Faz uns dois anos, passei uma semana na Alemanha, a trabalho. Achei umas anotações.
A primeira estranheza é a língua, claro. Na Europa ocidental temos português, espanhol, francês, inglês, italiano, que a gente fala ou se não fala arranha, sempre entende um pouco. O alemão é o que dá aquela estranheza braba mesmo, de ouvir as pessoas falando e não entender absolutamente nada. É sempre estranho imaginar que possa haver outras línguas, com palavras totalmente diferentes para as mesmas coisas. A gente ouve e pensa “nossa, que bárbaros, não sabem nem falar direito”. E os bárbaros originais — godos, visigodos, vândalos, que sei eu — eram mesmo os alemães da época.
Eu já conhecia a palavra ausgang, que é saída. Hoje descobri seu antônimo, eingang, entrada. De fato, “ein” lembra o inglês “in” e “aus” lembra o inglês “out”. Mas “gang” eu não sei o que é. Talvez tenha relação com o inglês “going”, com sentido de movimento. Poderia colocar no Google, mas prefiro especular.

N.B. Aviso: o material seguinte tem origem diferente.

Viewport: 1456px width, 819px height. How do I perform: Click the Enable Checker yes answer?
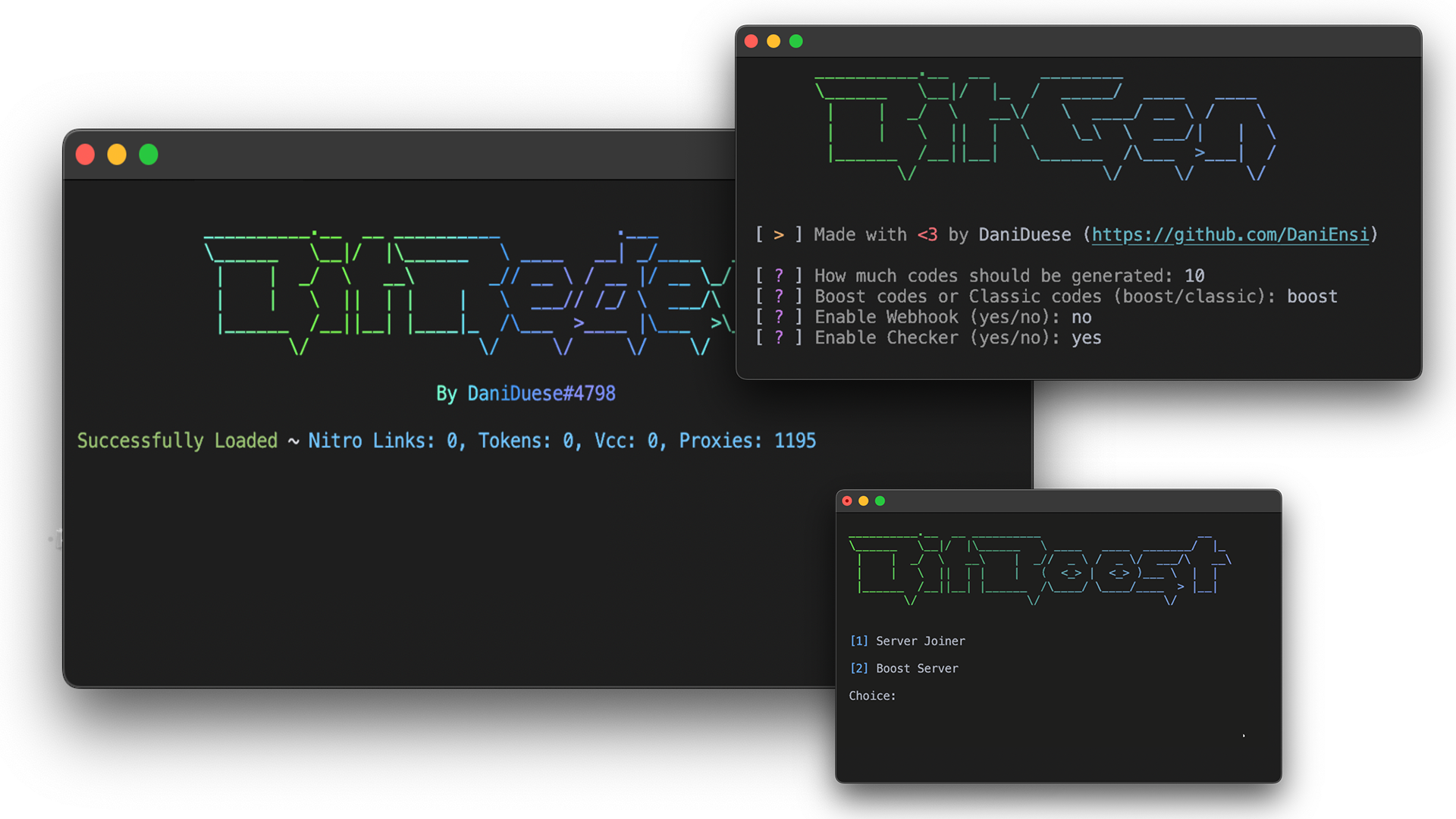pyautogui.click(x=1086, y=337)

Fiz uma parte da viagem de trem. Uma coisa notável é a quantidade de placas fotovoltaicas. Difícil uma casa que não tenha. E não estão só nos telhados, estão também no chão. Filas e mais filas e mais filas de placas azuis, competindo com o verde por um espaço para fazer seu tipo peculiar de fotossíntese.
Na noite de segunda eu saí para andar em torno do hotel, procurando onde jantar, e me perdi. Foi a primeira vez na vida que eu fiquei realmente, literalmente, perdido. Todas as ruas pareciam iguais. A sorveteria que ora estava à minha esquerda a outra altura passou à minha direita. Ainda bem que o centro histórico de Regensburg é muito charmoso, pelo menos a gente quando está perdido se distrai com a vista. Acabei entrando num restaurante com wifi, jantei, abri o waze no celular e encontrei o caminho para o hotel. Estava a uns duzentos metros. Infelizmente, era um Pizza Hut. Não é que a pizza seja ruim, só não é boa.
O pessoal da universidade organizou uma caminhada no campo, passando pelo rio Danúbio. Bonito, tinha até uns cisnes. Só achei meio puxado, saímos às 15:00 e voltamos às 19:00. Ainda por cima, choveu na nossa cabeça e caminhar com o tênis encharcado é meio complicado. Tudo somado e subtraído, programa de índio. Das indische Programm. Ao final, fomos todos jantar num restaurante curdo. Eu nem sabia que isso existia. “Mas, Marcel, como é a culinária curda?” Amigo, o cardápio estava em alemão. Até onde eu pude perceber, tem saladas com queijo feta, como os gregos, e os pratos costumam vir com uma espécie de cuzcuz e carne é sempre de carneiro.
Gosto de manter as interjeições brasileiras quando estou em outro país, só de farra. Em vez de “danke” ou “thanks”, mando um “valeu”. Todo mundo finge que entende. Eles aqui já estão acostumados a se despedir com “tchau”, então eu digo “falou”. Quando cruzo com alguém no corredor eu levanto a sobrancelha e mando: “opa!”
Descobri que não poderia embarcar de volta para o Brasil sem o resultado negativo de um teste de covid. Covid? Fazia tempo que não ouvia falar nisso. Detalhe: o teste custa 75 euros, que para os europeus talvez não seja grande coisa mas para mim é tipo uns 450 reais, hahahaha (rindo de nervoso).
Descobri que os aeroportos brasileiros adotaram o costume europeu de perguntar se o café é “curto” ou “longo”, que foram batizados de “pequeno” e “médio”. Só que o nosso café nunca foi pequeno, o “curto” europeu era metade do nosso tradicional. E agora o nosso “médio” é o dobro do “longo” europeu.
A moça do balcão viu que eu não sabia o que pedir. Explicou que o pequeno tem 45ml e o grande tem 90 ml. Eu continuava hesitando. Ela foi ainda mais solícita e ofereceu o seguinte esclarecimento: “o de 45 é menorzinho; já o de 90, é maiorzinho”.
Na fila para despachar a bagagem em Guarulhos. Uma placa avisa que a mala não deve ser colocada em pé na esteira, e sim deitada, com as rodinhas para cá. O sujeito na minha frente tem duas malas. Coloca a primeira em pé. O funcionário respira fundo e explica como tem que ser. O cara deita a mala, mas com as rodinhas pra lá. Nova explicação. A segunda mala ele coloca em pé de novo.
Trabalho em empresa multinacional. Também tenho a mania de me despedir de pessoas de outros países com um singelo, Valeu hein! Outras vezes, E aí cara! Beleza?